I have known a few of these long-suffering dudes and listened to their tales of woe about how their wives don't understand them.  While they don't have the gumption to leave, some DO manage to work up the courage to suggest a fling with a free-living, free-loving woman such as myself. (Ugh.) My stepsister's husband was like this ... a fine Christian family man, etc., etc. ... he still emails occasionally to see if I'm back on the market and if he's got a shot. :umno: 



> You know, I've lost count of how many times I've given divine thanks for the fact that my life has not been populated with the role models that yours apparently was, WG.

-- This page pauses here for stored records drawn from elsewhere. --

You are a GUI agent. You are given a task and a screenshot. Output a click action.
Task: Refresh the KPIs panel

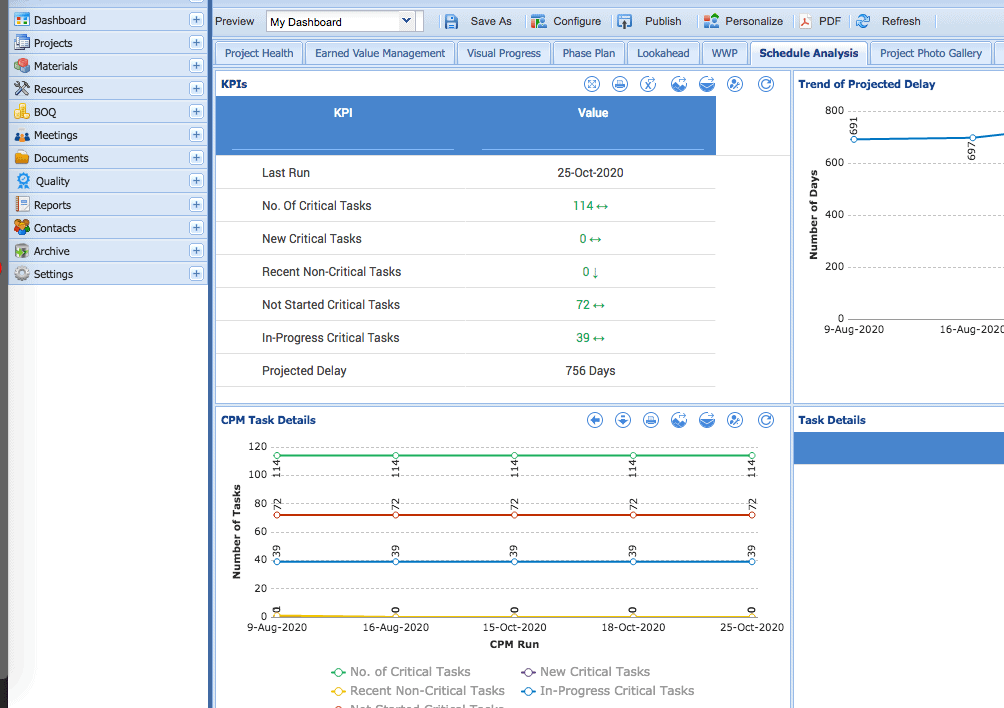[766, 85]

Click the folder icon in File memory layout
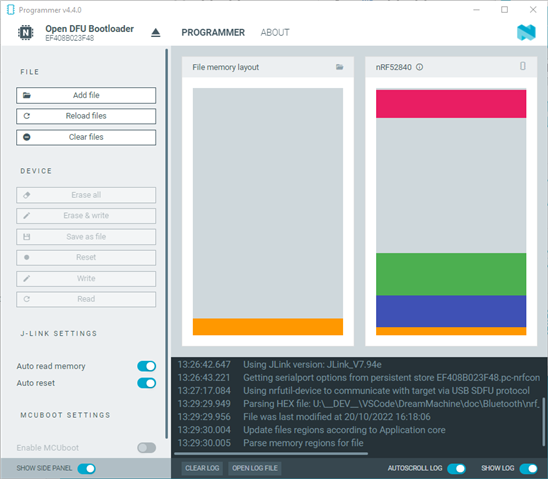click(x=339, y=67)
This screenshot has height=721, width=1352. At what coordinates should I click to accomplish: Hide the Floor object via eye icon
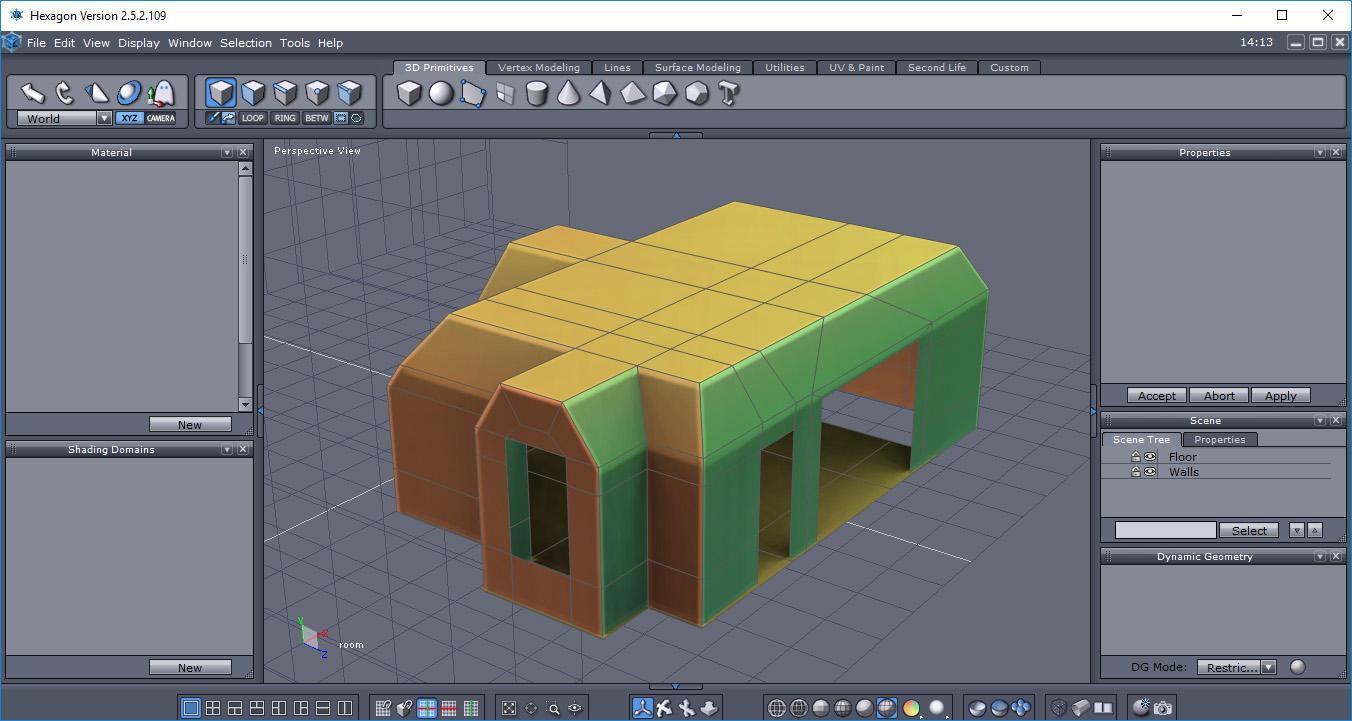[1150, 457]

You know, life is what you make it ... I've always said you can learn from a bad example as easily as from a good one. :shrug:

It's true I didn't grow up with a lot of pleasant illusions about human nature, but it's also kept me from making some colossal mistakes, I think. For instance, my first husband's (very traditional) older sisters insisted he would buckle down, quit drinking and stop slapping me around if only I would give up my job and pop out a couple of kids. I shudder to think how THAT would have turned out ... ! 



> It would appear that you believe that 1) men leave unless they have either access to your body or access to your bank account,


I take a pragmatic view of relationships. Yes, it is nice to think those "better or worse" vows ought to hold up, but (given the divorce rate in this country) it's not something I'd bet the farm on. People generally stay in a relationship when it meets their needs. (That applies to women as well as men.) If you are not meeting your partner's needs, it probably should not come as a great surprise if they bail. That's not nice, but it's reality.

Of course, some also stick around because a divorce would be really costly. Those aforementioned long-suffering guys often fall into this category. They don't want to give up their nice house, shiny SUV and new ATV, and pay child support for X years, so they stick with the wife-who-won't-give-them-any, while trying to get a little on the side. I've also known a few women who stayed with men they no longer loved because leaving would mean getting a job and/or enduring a lower standard of living. To me, that seems a miserable way to live, but ... we all pays our money and takes our chances. :shrug:



> and 2) women who choose to care for their families rather than pursue a career are either weak and being taken advantage of by men, or too stupid to do anything else.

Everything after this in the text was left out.